TASK REQUIREMENTS:
Transcribe all records exactly.

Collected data
>>

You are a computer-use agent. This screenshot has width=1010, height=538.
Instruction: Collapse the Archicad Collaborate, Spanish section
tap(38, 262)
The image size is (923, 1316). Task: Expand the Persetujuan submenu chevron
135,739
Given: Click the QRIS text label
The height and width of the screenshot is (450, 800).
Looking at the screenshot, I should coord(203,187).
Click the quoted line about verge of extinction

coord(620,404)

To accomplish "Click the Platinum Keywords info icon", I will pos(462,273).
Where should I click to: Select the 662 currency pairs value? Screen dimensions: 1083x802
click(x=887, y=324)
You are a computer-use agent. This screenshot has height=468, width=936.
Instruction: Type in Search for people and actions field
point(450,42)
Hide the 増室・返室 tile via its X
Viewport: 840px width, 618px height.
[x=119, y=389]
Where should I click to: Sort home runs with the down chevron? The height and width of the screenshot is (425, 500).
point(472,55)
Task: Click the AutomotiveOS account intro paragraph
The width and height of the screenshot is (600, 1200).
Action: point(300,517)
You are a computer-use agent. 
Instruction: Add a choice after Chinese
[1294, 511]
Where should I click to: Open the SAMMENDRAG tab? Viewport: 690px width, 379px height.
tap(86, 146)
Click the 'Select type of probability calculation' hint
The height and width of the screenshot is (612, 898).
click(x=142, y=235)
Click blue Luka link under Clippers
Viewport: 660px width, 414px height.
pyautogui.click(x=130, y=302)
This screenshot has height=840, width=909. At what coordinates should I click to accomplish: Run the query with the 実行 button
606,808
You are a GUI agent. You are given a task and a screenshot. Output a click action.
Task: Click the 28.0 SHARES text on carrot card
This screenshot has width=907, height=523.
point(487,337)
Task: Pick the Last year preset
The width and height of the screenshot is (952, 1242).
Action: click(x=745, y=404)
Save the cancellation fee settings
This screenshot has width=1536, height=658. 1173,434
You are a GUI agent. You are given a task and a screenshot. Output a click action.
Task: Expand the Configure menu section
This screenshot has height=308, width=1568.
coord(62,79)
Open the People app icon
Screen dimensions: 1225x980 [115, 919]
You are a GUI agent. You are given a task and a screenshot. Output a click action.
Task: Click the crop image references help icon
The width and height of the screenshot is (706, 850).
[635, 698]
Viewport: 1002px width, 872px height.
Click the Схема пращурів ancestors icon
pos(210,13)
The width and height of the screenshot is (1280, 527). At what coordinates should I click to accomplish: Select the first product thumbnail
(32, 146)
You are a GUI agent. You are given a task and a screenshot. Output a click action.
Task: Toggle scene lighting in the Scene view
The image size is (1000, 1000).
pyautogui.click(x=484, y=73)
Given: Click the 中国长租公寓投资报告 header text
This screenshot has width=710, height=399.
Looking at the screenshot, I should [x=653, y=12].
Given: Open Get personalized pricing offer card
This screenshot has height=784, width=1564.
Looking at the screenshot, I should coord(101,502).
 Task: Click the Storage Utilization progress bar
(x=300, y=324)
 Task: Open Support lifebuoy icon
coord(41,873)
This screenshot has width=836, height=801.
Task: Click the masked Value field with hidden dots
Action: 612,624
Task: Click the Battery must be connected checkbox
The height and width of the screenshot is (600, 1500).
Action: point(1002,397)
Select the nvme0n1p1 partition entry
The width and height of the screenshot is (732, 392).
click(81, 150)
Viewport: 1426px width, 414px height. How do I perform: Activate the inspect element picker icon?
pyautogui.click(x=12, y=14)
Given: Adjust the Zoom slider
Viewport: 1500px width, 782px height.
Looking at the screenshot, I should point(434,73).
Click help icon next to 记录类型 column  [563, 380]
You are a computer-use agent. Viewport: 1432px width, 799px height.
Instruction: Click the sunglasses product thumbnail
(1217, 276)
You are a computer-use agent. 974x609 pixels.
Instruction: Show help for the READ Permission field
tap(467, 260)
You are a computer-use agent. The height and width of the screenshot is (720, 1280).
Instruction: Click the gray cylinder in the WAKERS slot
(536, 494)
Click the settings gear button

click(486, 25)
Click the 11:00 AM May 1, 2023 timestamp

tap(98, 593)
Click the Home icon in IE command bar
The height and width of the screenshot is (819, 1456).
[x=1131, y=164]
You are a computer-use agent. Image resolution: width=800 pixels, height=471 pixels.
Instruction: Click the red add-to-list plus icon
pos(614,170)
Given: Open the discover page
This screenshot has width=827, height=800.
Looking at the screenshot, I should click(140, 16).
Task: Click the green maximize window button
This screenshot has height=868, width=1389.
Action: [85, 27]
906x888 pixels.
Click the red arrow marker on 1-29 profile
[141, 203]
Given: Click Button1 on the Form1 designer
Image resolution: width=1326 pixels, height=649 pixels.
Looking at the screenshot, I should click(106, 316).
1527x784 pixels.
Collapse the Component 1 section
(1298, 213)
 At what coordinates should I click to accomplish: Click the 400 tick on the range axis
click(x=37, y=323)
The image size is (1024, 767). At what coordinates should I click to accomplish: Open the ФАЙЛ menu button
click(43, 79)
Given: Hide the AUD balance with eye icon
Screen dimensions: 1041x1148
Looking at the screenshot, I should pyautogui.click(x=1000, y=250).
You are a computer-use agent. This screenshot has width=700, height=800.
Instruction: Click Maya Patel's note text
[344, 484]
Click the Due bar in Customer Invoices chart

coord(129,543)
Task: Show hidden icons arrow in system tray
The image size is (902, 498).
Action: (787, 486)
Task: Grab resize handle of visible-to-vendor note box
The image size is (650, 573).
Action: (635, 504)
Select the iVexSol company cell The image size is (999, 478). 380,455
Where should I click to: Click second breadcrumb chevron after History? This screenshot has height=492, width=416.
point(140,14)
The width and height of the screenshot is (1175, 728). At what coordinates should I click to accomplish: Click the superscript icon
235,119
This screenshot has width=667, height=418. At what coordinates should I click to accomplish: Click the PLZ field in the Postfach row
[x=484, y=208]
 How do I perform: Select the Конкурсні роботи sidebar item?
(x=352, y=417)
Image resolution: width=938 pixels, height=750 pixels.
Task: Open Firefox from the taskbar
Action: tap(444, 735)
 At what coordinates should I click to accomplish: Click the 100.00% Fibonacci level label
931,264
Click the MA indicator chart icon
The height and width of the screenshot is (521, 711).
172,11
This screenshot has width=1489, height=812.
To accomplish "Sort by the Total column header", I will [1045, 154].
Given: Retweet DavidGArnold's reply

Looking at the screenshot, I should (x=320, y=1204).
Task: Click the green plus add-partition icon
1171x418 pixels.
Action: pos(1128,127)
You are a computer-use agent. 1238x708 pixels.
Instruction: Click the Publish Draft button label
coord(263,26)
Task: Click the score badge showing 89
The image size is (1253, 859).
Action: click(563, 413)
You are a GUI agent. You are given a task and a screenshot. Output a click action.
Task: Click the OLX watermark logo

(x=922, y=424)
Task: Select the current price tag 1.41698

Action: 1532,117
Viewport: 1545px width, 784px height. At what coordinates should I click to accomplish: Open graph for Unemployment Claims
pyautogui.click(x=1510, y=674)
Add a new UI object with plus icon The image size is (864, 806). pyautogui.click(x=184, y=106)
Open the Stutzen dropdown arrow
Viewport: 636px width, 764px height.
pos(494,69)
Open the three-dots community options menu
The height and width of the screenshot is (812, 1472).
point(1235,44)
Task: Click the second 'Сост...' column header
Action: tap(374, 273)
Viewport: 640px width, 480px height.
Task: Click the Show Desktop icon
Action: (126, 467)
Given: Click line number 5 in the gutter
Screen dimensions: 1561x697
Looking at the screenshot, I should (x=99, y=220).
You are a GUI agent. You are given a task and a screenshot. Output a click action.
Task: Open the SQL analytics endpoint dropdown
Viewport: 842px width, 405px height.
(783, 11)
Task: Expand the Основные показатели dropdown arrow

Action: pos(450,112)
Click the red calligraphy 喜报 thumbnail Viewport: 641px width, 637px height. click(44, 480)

<<

EXERCISE RESPONSE:
You are a computer-use agent. This screenshot has width=1010, height=538.
Instruction: Collapse the Archicad Collaborate, Spanish section
tap(38, 262)
The image size is (923, 1316). Task: Expand the Persetujuan submenu chevron
135,739
Given: Click the QRIS text label
The height and width of the screenshot is (450, 800).
Looking at the screenshot, I should coord(203,187).
Click the quoted line about verge of extinction

coord(620,404)

To accomplish "Click the Platinum Keywords info icon", I will pos(462,273).
Where should I click to: Select the 662 currency pairs value? Screen dimensions: 1083x802
click(x=887, y=324)
You are a computer-use agent. This screenshot has height=468, width=936.
Instruction: Type in Search for people and actions field
point(450,42)
Hide the 増室・返室 tile via its X
Viewport: 840px width, 618px height.
[x=119, y=389]
Where should I click to: Sort home runs with the down chevron? The height and width of the screenshot is (425, 500).
point(472,55)
Task: Click the AutomotiveOS account intro paragraph
The width and height of the screenshot is (600, 1200).
Action: point(300,517)
You are a computer-use agent. 
Instruction: Add a choice after Chinese
[1294, 511]
Where should I click to: Open the SAMMENDRAG tab? Viewport: 690px width, 379px height.
tap(86, 146)
Click the 'Select type of probability calculation' hint
The height and width of the screenshot is (612, 898).
click(x=142, y=235)
Click blue Luka link under Clippers
Viewport: 660px width, 414px height.
pyautogui.click(x=130, y=302)
This screenshot has height=840, width=909. At what coordinates should I click to accomplish: Run the query with the 実行 button
606,808
You are a GUI agent. You are given a task and a screenshot. Output a click action.
Task: Click the 28.0 SHARES text on carrot card
This screenshot has width=907, height=523.
point(487,337)
Task: Pick the Last year preset
The width and height of the screenshot is (952, 1242).
Action: click(x=745, y=404)
Save the cancellation fee settings
This screenshot has width=1536, height=658. 1173,434
You are a GUI agent. You are given a task and a screenshot. Output a click action.
Task: Expand the Configure menu section
This screenshot has height=308, width=1568.
coord(62,79)
Open the People app icon
Screen dimensions: 1225x980 [115, 919]
You are a GUI agent. You are given a task and a screenshot. Output a click action.
Task: Click the crop image references help icon
The width and height of the screenshot is (706, 850).
[635, 698]
Viewport: 1002px width, 872px height.
Click the Схема пращурів ancestors icon
pos(210,13)
The width and height of the screenshot is (1280, 527). At what coordinates should I click to accomplish: Select the first product thumbnail
(32, 146)
You are a GUI agent. You are given a task and a screenshot. Output a click action.
Task: Toggle scene lighting in the Scene view
The image size is (1000, 1000).
pyautogui.click(x=484, y=73)
Given: Click the 中国长租公寓投资报告 header text
This screenshot has width=710, height=399.
Looking at the screenshot, I should [x=653, y=12].
Given: Open Get personalized pricing offer card
This screenshot has height=784, width=1564.
Looking at the screenshot, I should coord(101,502).
 Task: Click the Storage Utilization progress bar
(x=300, y=324)
 Task: Open Support lifebuoy icon
coord(41,873)
This screenshot has width=836, height=801.
Task: Click the masked Value field with hidden dots
Action: 612,624
Task: Click the Battery must be connected checkbox
The height and width of the screenshot is (600, 1500).
Action: point(1002,397)
Select the nvme0n1p1 partition entry
The width and height of the screenshot is (732, 392).
click(81, 150)
Viewport: 1426px width, 414px height. How do I perform: Activate the inspect element picker icon?
pyautogui.click(x=12, y=14)
Given: Adjust the Zoom slider
Viewport: 1500px width, 782px height.
Looking at the screenshot, I should point(434,73).
Click help icon next to 记录类型 column  [563, 380]
You are a computer-use agent. Viewport: 1432px width, 799px height.
Instruction: Click the sunglasses product thumbnail
(1217, 276)
You are a computer-use agent. 974x609 pixels.
Instruction: Show help for the READ Permission field
tap(467, 260)
You are a computer-use agent. The height and width of the screenshot is (720, 1280).
Instruction: Click the gray cylinder in the WAKERS slot
(536, 494)
Click the settings gear button

click(486, 25)
Click the 11:00 AM May 1, 2023 timestamp

tap(98, 593)
Click the Home icon in IE command bar
The height and width of the screenshot is (819, 1456).
[x=1131, y=164]
You are a computer-use agent. Image resolution: width=800 pixels, height=471 pixels.
Instruction: Click the red add-to-list plus icon
pos(614,170)
Given: Open the discover page
This screenshot has width=827, height=800.
Looking at the screenshot, I should click(140, 16).
Task: Click the green maximize window button
This screenshot has height=868, width=1389.
Action: [85, 27]
906x888 pixels.
Click the red arrow marker on 1-29 profile
[141, 203]
Given: Click Button1 on the Form1 designer
Image resolution: width=1326 pixels, height=649 pixels.
Looking at the screenshot, I should click(106, 316).
1527x784 pixels.
Collapse the Component 1 section
(1298, 213)
 At what coordinates should I click to accomplish: Click the 400 tick on the range axis
click(x=37, y=323)
The image size is (1024, 767). At what coordinates should I click to accomplish: Open the ФАЙЛ menu button
click(43, 79)
Given: Hide the AUD balance with eye icon
Screen dimensions: 1041x1148
Looking at the screenshot, I should pyautogui.click(x=1000, y=250).
You are a computer-use agent. This screenshot has width=700, height=800.
Instruction: Click Maya Patel's note text
[344, 484]
Click the Due bar in Customer Invoices chart

coord(129,543)
Task: Show hidden icons arrow in system tray
The image size is (902, 498).
Action: (787, 486)
Task: Grab resize handle of visible-to-vendor note box
The image size is (650, 573).
Action: (635, 504)
Select the iVexSol company cell The image size is (999, 478). 380,455
Where should I click to: Click second breadcrumb chevron after History? This screenshot has height=492, width=416.
point(140,14)
The width and height of the screenshot is (1175, 728). At what coordinates should I click to accomplish: Click the superscript icon
235,119
This screenshot has width=667, height=418. At what coordinates should I click to accomplish: Click the PLZ field in the Postfach row
[x=484, y=208]
 How do I perform: Select the Конкурсні роботи sidebar item?
(x=352, y=417)
Image resolution: width=938 pixels, height=750 pixels.
Task: Open Firefox from the taskbar
Action: tap(444, 735)
 At what coordinates should I click to accomplish: Click the 100.00% Fibonacci level label
931,264
Click the MA indicator chart icon
The height and width of the screenshot is (521, 711).
172,11
This screenshot has width=1489, height=812.
To accomplish "Sort by the Total column header", I will [1045, 154].
Given: Retweet DavidGArnold's reply

Looking at the screenshot, I should (x=320, y=1204).
Task: Click the green plus add-partition icon
1171x418 pixels.
Action: pos(1128,127)
You are a computer-use agent. 1238x708 pixels.
Instruction: Click the Publish Draft button label
coord(263,26)
Task: Click the score badge showing 89
The image size is (1253, 859).
Action: click(563, 413)
You are a GUI agent. You are given a task and a screenshot. Output a click action.
Task: Click the OLX watermark logo

(x=922, y=424)
Task: Select the current price tag 1.41698

Action: 1532,117
Viewport: 1545px width, 784px height. At what coordinates should I click to accomplish: Open graph for Unemployment Claims
pyautogui.click(x=1510, y=674)
Add a new UI object with plus icon The image size is (864, 806). pyautogui.click(x=184, y=106)
Open the Stutzen dropdown arrow
Viewport: 636px width, 764px height.
pos(494,69)
Open the three-dots community options menu
The height and width of the screenshot is (812, 1472).
point(1235,44)
Task: Click the second 'Сост...' column header
Action: tap(374, 273)
Viewport: 640px width, 480px height.
Task: Click the Show Desktop icon
Action: (126, 467)
Given: Click line number 5 in the gutter
Screen dimensions: 1561x697
Looking at the screenshot, I should (x=99, y=220).
You are a GUI agent. You are given a task and a screenshot. Output a click action.
Task: Open the SQL analytics endpoint dropdown
Viewport: 842px width, 405px height.
(783, 11)
Task: Expand the Основные показатели dropdown arrow

Action: pos(450,112)
Click the red calligraphy 喜报 thumbnail Viewport: 641px width, 637px height. click(44, 480)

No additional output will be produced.